[start of MATERIAL SUPPLIED]
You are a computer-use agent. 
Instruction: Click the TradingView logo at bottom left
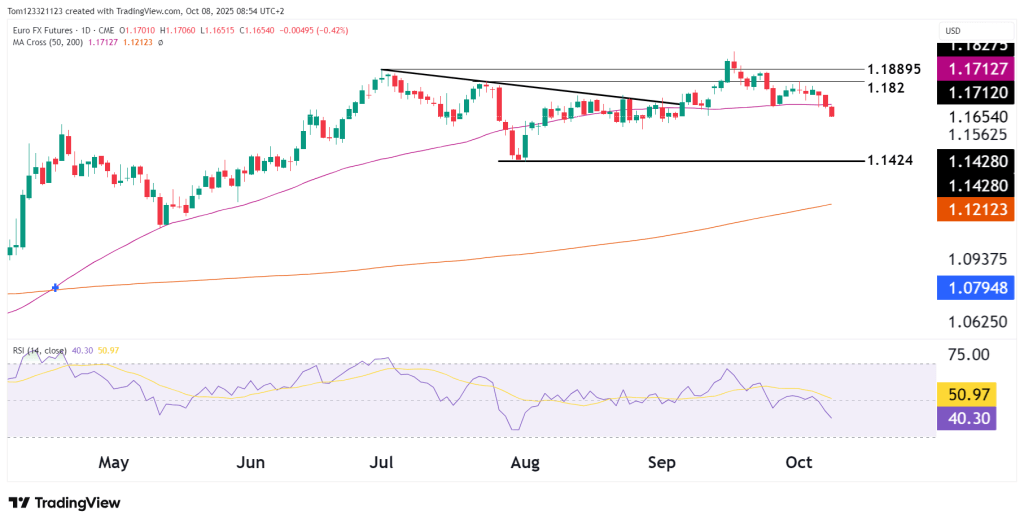[65, 503]
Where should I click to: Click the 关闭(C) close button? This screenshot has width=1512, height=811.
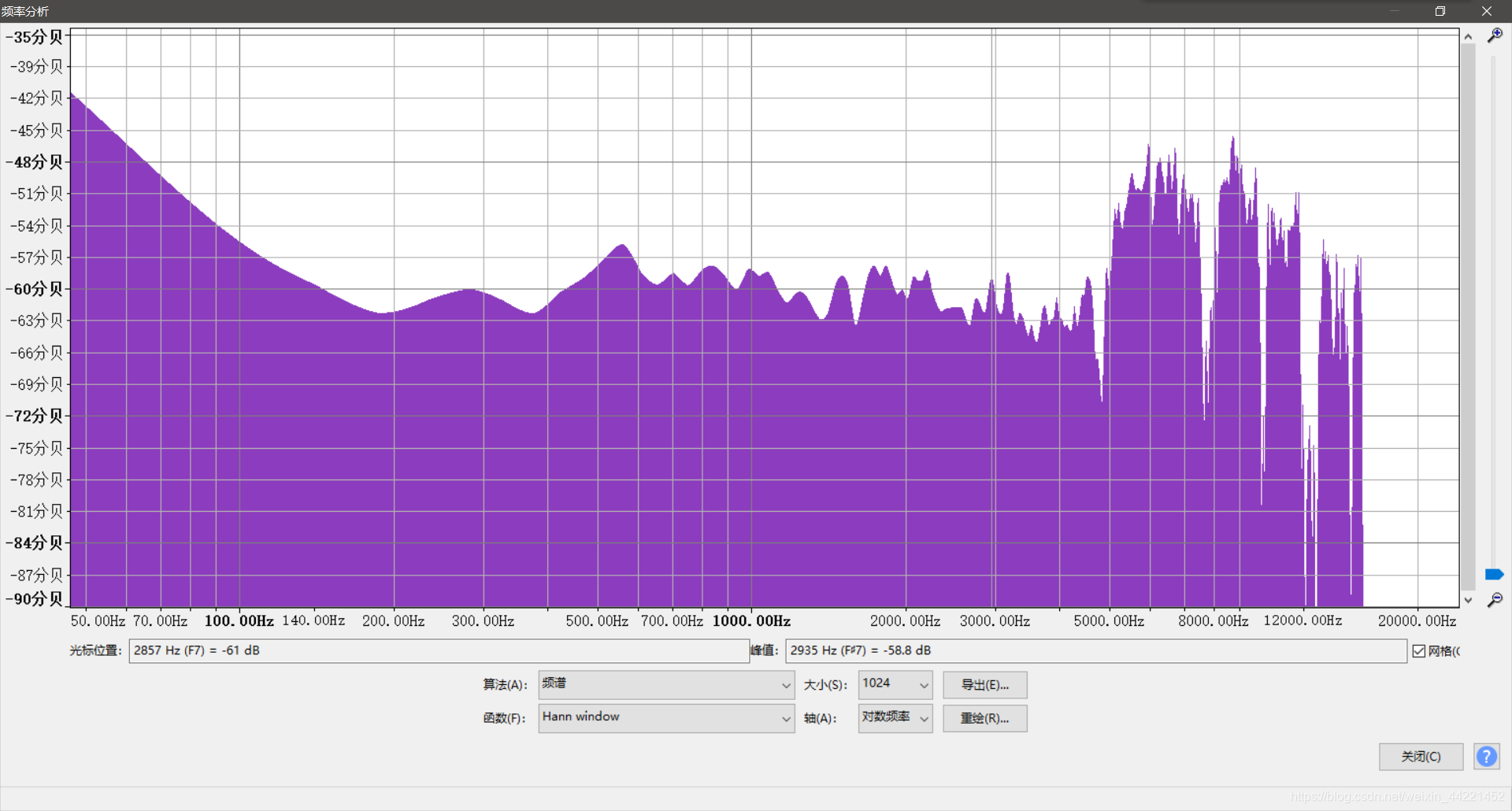[1421, 757]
[end of MATERIAL SUPPLIED]
TASK:
Reproduce every line of text in the material above verbatim, leaving out the pictures.

EXPECTED ANSWER:
You are a computer-use agent. 
Instruction: Click the TradingView logo at bottom left
[65, 503]
Where should I click to: Click the 关闭(C) close button? This screenshot has width=1512, height=811.
[1421, 757]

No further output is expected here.